--- Start of INFORMATION GIVEN ---

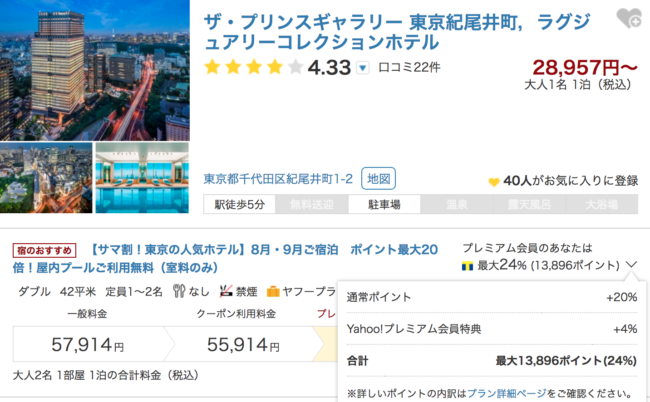Select the 駐車場 parking feature tag
This screenshot has width=650, height=402.
pyautogui.click(x=383, y=204)
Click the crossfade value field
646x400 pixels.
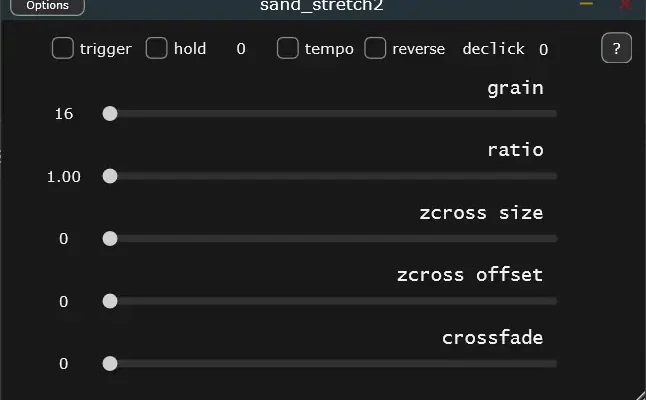pos(64,364)
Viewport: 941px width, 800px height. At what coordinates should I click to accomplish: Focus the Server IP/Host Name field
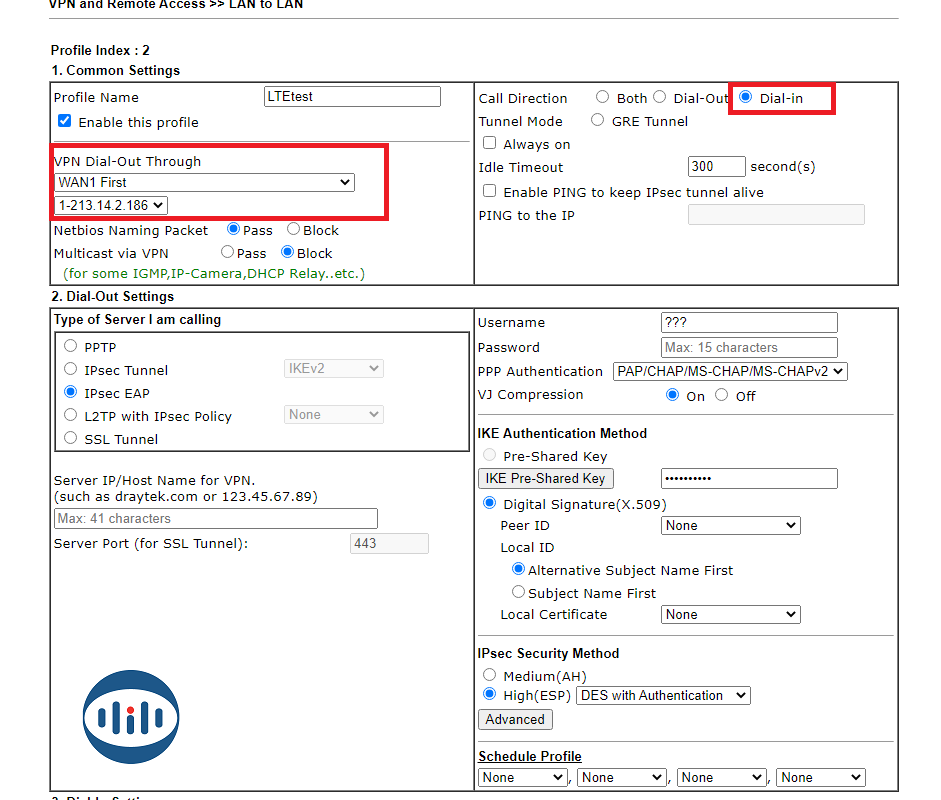pyautogui.click(x=216, y=518)
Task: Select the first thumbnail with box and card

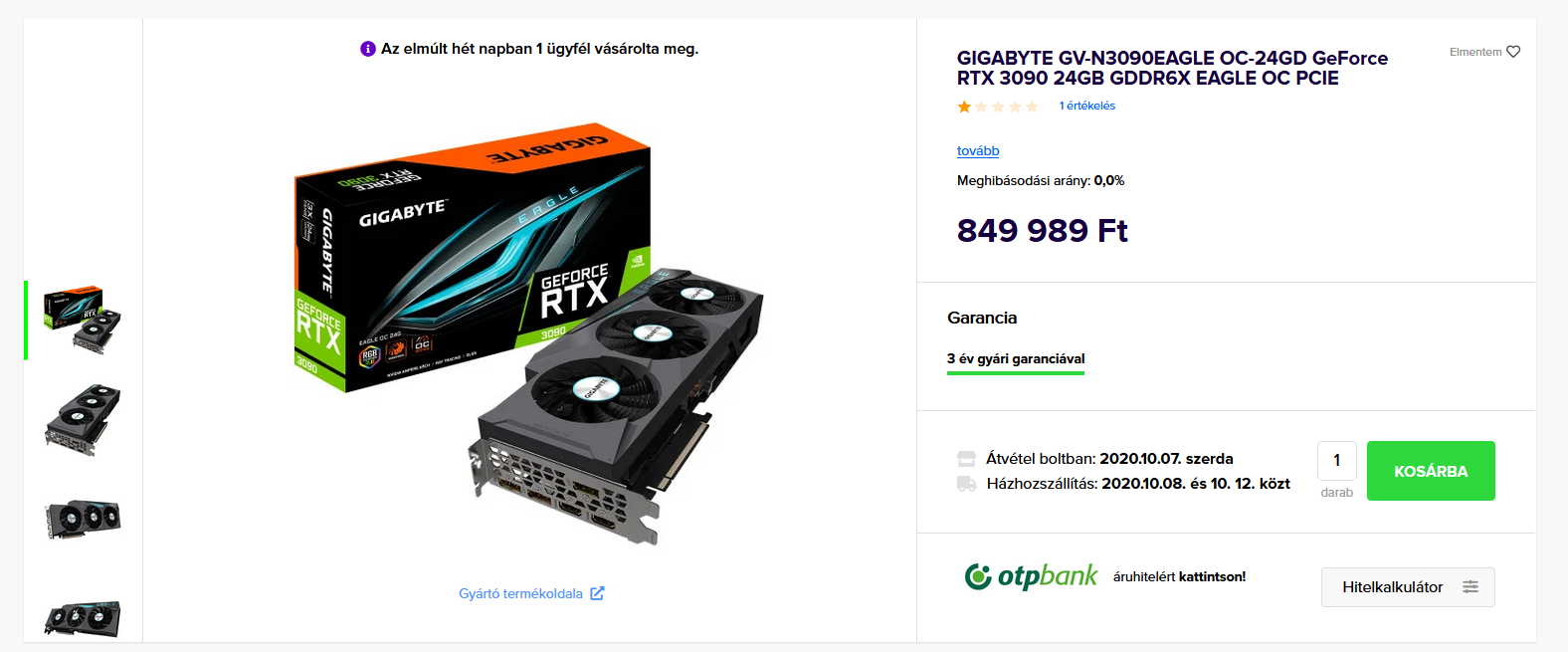Action: pos(83,321)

--- End of INFORMATION GIVEN ---

_TO DO_
Copy the lines from the one containing "Click the crossfade value field" through the end of the items, replacing "thumbnail" with "preview image" and changing nothing else. Leave the pictures out.

_SOLVED EXERCISE_
Click the crossfade value field
646x400 pixels.
pos(64,364)
Viewport: 941px width, 800px height. At what coordinates should I click to accomplish: Focus the Server IP/Host Name field
pyautogui.click(x=216, y=518)
Task: Select the first preview image with box and card

Action: pos(83,321)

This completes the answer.